"There are significant human rights abuses in China. In some areas, the situation is worse today than in the past. In other areas, there have been improvements. We will recognize the latter, and be critical of the former"
About this Quote
Diplomacy loves a sentence that can’t be pinned to a single blade, and Max Baucus’s formulation is a masterclass in that genre: condemn, concede, promise balance, move on. The line opens with moral clarity - “significant human rights abuses” - a phrase meant to satisfy the human-rights audience and signal to Beijing that Washington isn’t abandoning its values. Then it immediately introduces calibration: “worse today than in the past” in some areas, “improvements” in others. That careful partitioning is the real message. It reframes China not as a monolith but as a mixed ledger, inviting policy built on leverage rather than righteous rupture.
The subtext is transactional without sounding crude. “We will recognize the latter” is diplomatic code for offering face, an assurance that criticism won’t be totalizing or humiliating. “Be critical of the former” promises that engagement won’t become apologetics. It’s a hedge against two domestic accusations that always stalk U.S.-China policy: that you’re either “soft on China” or recklessly torching a relationship that underwrites trade, climate cooperation, and regional security.

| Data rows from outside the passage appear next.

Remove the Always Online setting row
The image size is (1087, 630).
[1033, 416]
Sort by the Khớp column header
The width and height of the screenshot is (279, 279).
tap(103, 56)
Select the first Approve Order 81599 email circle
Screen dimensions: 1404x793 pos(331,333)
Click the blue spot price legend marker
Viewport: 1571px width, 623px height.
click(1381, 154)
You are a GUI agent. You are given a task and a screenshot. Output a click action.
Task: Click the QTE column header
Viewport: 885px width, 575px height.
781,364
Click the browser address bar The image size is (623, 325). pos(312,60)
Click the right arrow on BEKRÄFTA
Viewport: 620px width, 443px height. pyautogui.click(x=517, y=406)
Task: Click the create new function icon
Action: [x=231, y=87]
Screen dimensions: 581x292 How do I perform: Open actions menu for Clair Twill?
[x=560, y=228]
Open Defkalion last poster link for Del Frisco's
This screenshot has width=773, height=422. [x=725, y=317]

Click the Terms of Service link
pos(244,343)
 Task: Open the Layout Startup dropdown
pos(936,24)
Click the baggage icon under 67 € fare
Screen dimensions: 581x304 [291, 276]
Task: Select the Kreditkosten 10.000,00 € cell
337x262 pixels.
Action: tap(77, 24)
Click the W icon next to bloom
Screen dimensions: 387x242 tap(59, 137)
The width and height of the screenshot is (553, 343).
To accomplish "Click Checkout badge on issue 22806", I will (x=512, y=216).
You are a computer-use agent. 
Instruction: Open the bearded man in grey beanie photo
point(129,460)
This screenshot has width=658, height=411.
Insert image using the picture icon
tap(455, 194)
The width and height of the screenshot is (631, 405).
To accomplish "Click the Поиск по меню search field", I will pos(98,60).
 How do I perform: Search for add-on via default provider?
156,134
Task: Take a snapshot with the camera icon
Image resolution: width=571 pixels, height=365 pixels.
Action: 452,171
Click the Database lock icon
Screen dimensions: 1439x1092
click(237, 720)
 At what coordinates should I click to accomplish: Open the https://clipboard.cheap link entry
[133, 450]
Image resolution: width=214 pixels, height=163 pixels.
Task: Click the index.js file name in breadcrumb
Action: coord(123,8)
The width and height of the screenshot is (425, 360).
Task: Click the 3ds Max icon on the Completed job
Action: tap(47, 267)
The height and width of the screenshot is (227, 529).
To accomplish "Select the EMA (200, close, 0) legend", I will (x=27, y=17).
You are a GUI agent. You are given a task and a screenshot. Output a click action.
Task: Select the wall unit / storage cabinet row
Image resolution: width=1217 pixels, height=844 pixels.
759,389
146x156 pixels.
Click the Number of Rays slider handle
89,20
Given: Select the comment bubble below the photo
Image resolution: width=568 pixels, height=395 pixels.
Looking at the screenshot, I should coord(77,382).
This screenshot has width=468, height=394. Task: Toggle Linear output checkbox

Context matters: Baucus is a politician shaped by committee rooms, not podium thunder. This is language designed for confirmation hearings, bilateral meetings, and press scrums - spaces where the goal isn’t catharsis but room to maneuver. The quote works because it performs seriousness while keeping options open: a moral stance that doubles as negotiating posture.
The subtext is transactional without sounding crude. “We will recognize the latter” is diplomatic code for offering face, an assurance that criticism won’t be totalizing or humiliating. “Be critical of the former” promises that engagement won’t become apologetics. It’s a hedge against two domestic accusations that always stalk U.S.-China policy: that you’re either “soft on China” or recklessly torching a relationship that underwrites trade, climate cooperation, and regional security.
Context matters: Baucus is a politician shaped by committee rooms, not podium thunder. This is language designed for confirmation hearings, bilateral meetings, and press scrums - spaces where the goal isn’t catharsis but room to maneuver. The quote works because it performs seriousness while keeping options open: a moral stance that doubles as negotiating posture.